İlk bölüm itibarıyla son sahneden sonra dizi tam olarak başlayacak diyebiliriz. Karakter tanıtımı odaklı ilk 1 saat vardı. Son 1 saat de karakterlerin kaza olana kadarki ruh halinin nasıl geliştiğini, nasıl o duruma geldiklerini anlattı. Ve buradaki kurgu ciddi manada müthişti. Karakterler gerçekten kaza durumuna çok iyi işlenmiş bir kurguyla geldiler. Bu bahsettiğim hem senaryo ve hem de olayların kurgusu. Yönetmenlik başarısını da ekleyince ortaya tamamıyla başarıyla kotarılmış bir iş çıkıyor. Zaten müziklere oyunculuklara falan değinmeye yoruldum artık. Toygar Işıklı bir dahidir. Yerli Hans Zimmer'dır kendisi. Yaptığı işler gerçekten takdire şayan. Dizinin havasına uyan ve o elit havayı sonuna kadar hissettiren muazzam dokunuşları var. Daha henüz Birleşme tadında bir müzik hissetmedim ama güzel bir şeyler bekliyorum bu dizide de. Uluç Bayraktar da eline Ezel'den sonra daha büyük bir bütçe gelince İçerde'de göstermişti neler yapabileceğini ama burda daha da yükselmiş. Muazzam bir kalite vardı. Gerek renk tonlaması, gerek gerçekçi bakış açısı, gerek karakterlerin hikayedeki etkileşimleri, diyalog kalitesi falan. Yönetmen ve senarist başarısı diyebiliriz. Senaryo ilerledikçe daha net yorumlar yapabiliriz. Çünkü her şey bu bölümün son sahnesinden sonra başlayacak zaten.
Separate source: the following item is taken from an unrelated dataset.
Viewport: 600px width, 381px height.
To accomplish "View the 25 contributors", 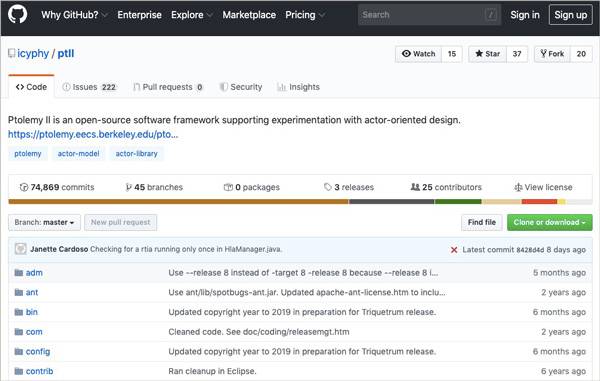I will coord(446,187).
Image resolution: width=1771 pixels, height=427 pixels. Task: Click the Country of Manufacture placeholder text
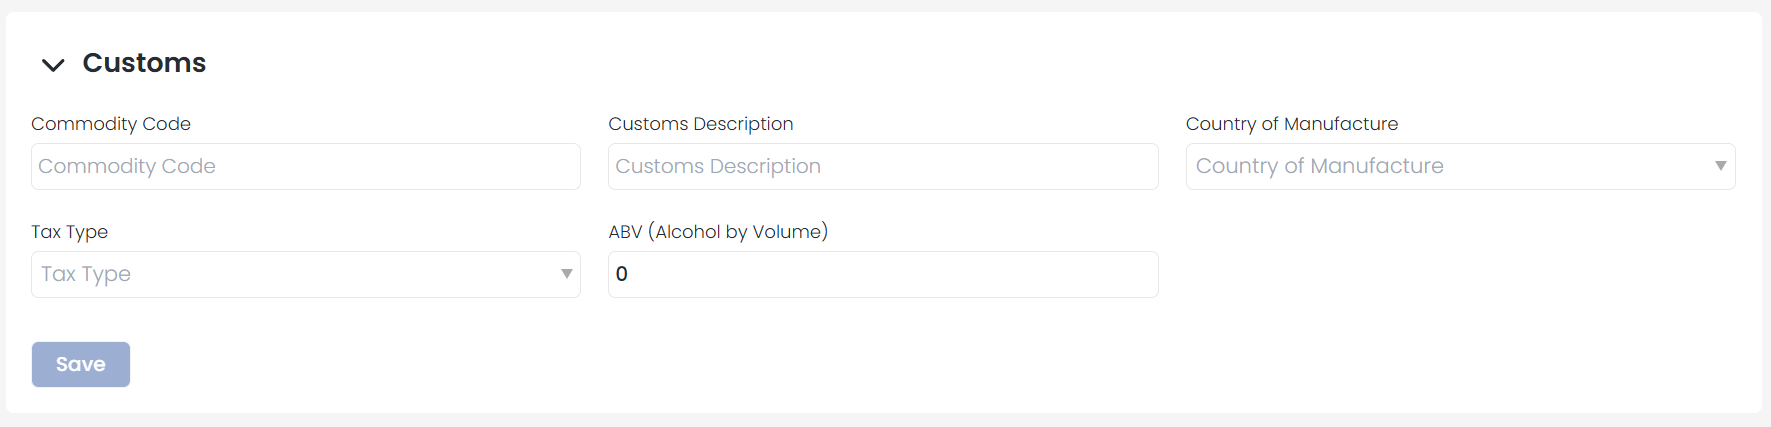1319,166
Onur Saylak ve karakteri çok ilgi çekici. Basit bir kötü olmadığını gösteren cinsten. Zeki ve sinir bozucu bir tip. Kıvanç'la ileriki bölümlerde bol bol etkileşime gireceklerdir. Benim ilgi ve merakla beklediğimi dizideki gizem ve ters köşenin ne düzeyde olacağı. Akıl oyunlarının olup olmayacağı. Çukur'da bunu bolca bekliyordum ama Ezel seviyesinin yanına bile yaklaşamadı. Fazla tahmin edilebilirdi. Uluç Bayraktar olunca iyice beklentiye giriyorum. Bu senaryo buna çok müsait. Hem polisiye kısmı var, hem dram kısmı var, hem aksiyon kısmı var. Akıl oyunları olmaması için hiç bir sebep yok yeter ki düzgün yazılsın. Tek tek karakterlerden bahsetmeyeceğim ama her bir yan karakterin etkisi olacak gibi senaryoya ve ana 4'lüye. Bunu zaten anlıyoruz ilk bölümden. Galip Zeynep ve hikayesine etki edecek. Ortada çocuk var. Kadir Zeynep'le karılaşacak, sanırım yetimhaneden tanıyorlar birbirini. Çocuğunu kurtarmada yardımcı olacak gibi. Cemre olaya nasıl giriş yapacak o ilginç. Çünkü hem babası hem sevgilisi sandığı adını unuttum karakterin onu aldatan adam olaya dahil olacak. Avukatmış ve dava kaybetmemiş falan. Oradan da bir şeyler çıkacak sonuçta. Çok çeşitli ve geniş bir skalası var dizinin. Ortada çok da iyi bir malzeme var. Her şey senariste ve yönetmene kalıyor. Ve benim en azından yönetmene güvenim tam. Bekliyorum yeni bölümlerini merakla. :D

@kerem buyur dostum yorum istemişsin, bu yardımcı olacaktır sana. :A
 

kerem

Favori Üye
Katılım
30 Ekim 2017
Mesajlar
29,676
Reaksiyon puanı
28,622
Puanı
1,060
Konum
Berlin
Geleyim dizi hakkındaki çözümlememe. Yapacağım demiştim şimdi fırsat bulabildim. Senaryosundan başlamak lazım. Tesadüfi olayların dikkat çektiği bir başlangıç olmuş senaryonun çıkışı. Sanırım Ay Yapım Ezel'in Monte Kristo Kontu'ndan esinlendiği gibi burda da esinlenme yapmış. Crash adlı Oscar ödüllü filmden esinlenme var diyor herkes. Filmi izlemedim ama senaryosunu okuduğumda trajik bir trafik kazası sonucu hayatları kesişen insanları konu alıyormuş. Ana tema esinlenme olmuş olabilir geri kalan yine Ezel gibi yerli statüye çevrilmiş olabilir burada da. Bilmiyorum belki hiç filmle alakası bile yoktur filmi izlemek lazım bunun için. Tabi Ezel'de yerli hava olsa bile üst düzey bir elitlik de vardı. Hem senaryoda hem diyalog dilinde. Bu dizide de tam olarak Ezel gibi hem yerli hava var hem elit bir dil var karakterden karaktere değişecek şekilde.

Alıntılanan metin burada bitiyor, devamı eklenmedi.